Taking her tea back up to bed for a last five minutes of peace she leaned out of the small casement window, criss-crossed with frost and watched the mist burning off the valley, revealing a
sharp blue sky almost Provençal in its depth of colour. Yet there was nothing Mediterranean in the temperature. Shivering slightly, Liz pulled her dressing gown round her more tightly.
As she stared out over the peaceful valley she wondered where David would be spending Christmas. In some plush hotel perhaps? Not at home. She couldn’t see Britt up to her elbows in
stuffing.
Watching her breath curl in the freezing air, she remembered her very first Christmas with David. That had been in a hotel too. Her parents had taken a radical step and announced that they would
be spending Christmas in Switzerland. It had taken Liz days to recover from the shock of discovering that her parents were people. They made choices. And they had chosen not to have a family
Christmas but to spend it on their own, skiing. Secretly Liz had been scandalized and more than a little hurt. She had always had a family Christmas. And when David had suggested they spend it in a
hotel, she’d thought it sounded dreadful. Hotels weren’t the place for Christmas, no matter what her parents thought. Christmas amongst strangers with nothing to do but sit around and
watch television, bloated and idle, waiting for the next meal to come round. It was a horrible idea. Wait and see, David had said, you’ll love it.
And he’d been right, she had loved it, though not at first. Withyton Manor had been quite unlike any hotel she’d stayed in before or since. From the moment you stepped in the door at
Withyton you were transported back to the nineteenth century. To Liz’s horror she found she was expected to dress up like a Victorian matron, play parlour games and eat stuffed goose, she who
loathed hotels where you were met by Mine Host or shared even a table with the other guests. It ought to have been ghastly, full of bores with mutton-chop whiskers and Sherlock Holmes complexes,
but it wasn’t. It was the best Christmas she had ever had. From the first moment she was handed a glass of rum punch, the recipe taken from Mrs Beeton, she realized that almost all the other
twenty guests were young and friendly and just as self-conscious as she was, and she began to relax and enjoy herself. By Boxing Day she was winning at charades and could sing ‘Daisy,
Daisy’ unaccompanied.
And the real revelation had been David himself. She had had no suspicion of his talents at mimicry or that he could do a complete Music Hall turn, and his suggestive rendition of ‘My Old
Man Said Follow the Van’ made her laugh till tears streamed down her face.
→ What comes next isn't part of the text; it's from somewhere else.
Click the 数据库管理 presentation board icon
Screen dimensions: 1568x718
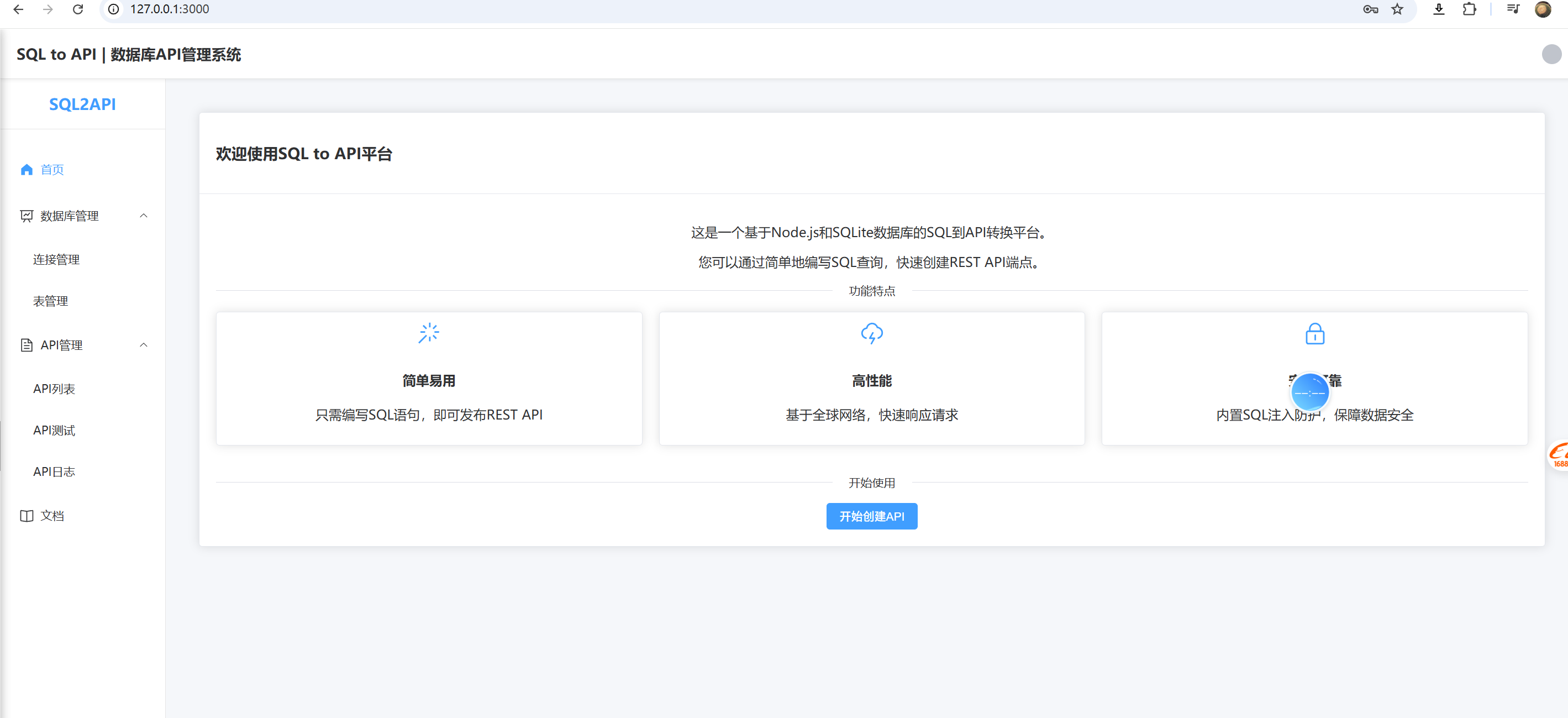[26, 216]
But the nights had been the best part. Happy and tired from a walk in the grounds or a long game of charades, she slipped on her Victorian nightdress and was allowed to keep it on for a full
minute before David got into bed too. And as he pulled it off again, she laughed and was grateful that the one thing that did not date from the Victorian era was the central heating. Still laughing
they rolled from the bed on to the floor and did things to each other the Victorians would have greatly disapproved of until, tangled together, they fell asleep on the floor and woke up, freezing
and giggling in the early hours and did it all again in the wide mahogany bed.
‘Hello Britt, sit down, can I offer you a glass of wine?’
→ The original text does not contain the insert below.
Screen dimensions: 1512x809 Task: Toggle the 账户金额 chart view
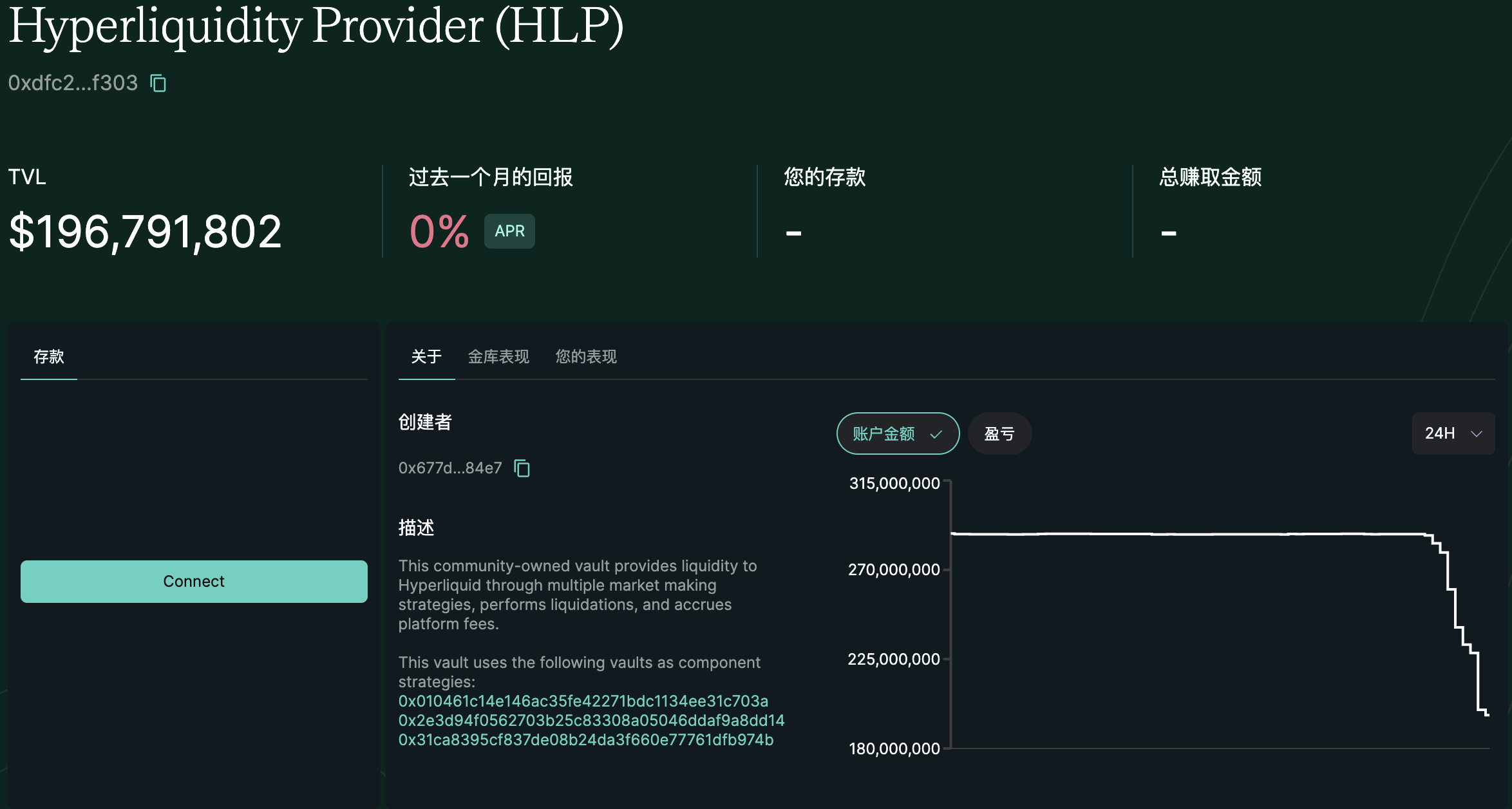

Conrad took a sip from an elegant triangular glass which she recognized as part of Sven Dansk’s One Only collection. It had probably cost nearly as much as the desk it was sitting on.
Metro must be doing well. It was on the tip of Britt’s tongue to say no thanks, I’m pregnant, but some instinct told her that this was information best kept to herself. ‘No,
thanks, Conrad. A Perrier would be lovely.’
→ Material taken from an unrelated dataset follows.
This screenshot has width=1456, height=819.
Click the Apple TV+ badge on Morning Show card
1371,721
As Conrad poured her mineral water, adding ice and a slice of lime, she wondered again why she was getting the red carpet treatment. OK, so Conrad was delighted with
So You Think
You’ve Got Problems
and they were working on other ideas for Metro, but until today she’d been treated just like any other independent producer, in other words a slightly annoying
little company that prestigious and important Metro TV was doing the big favour by commissioning programmes from it at all.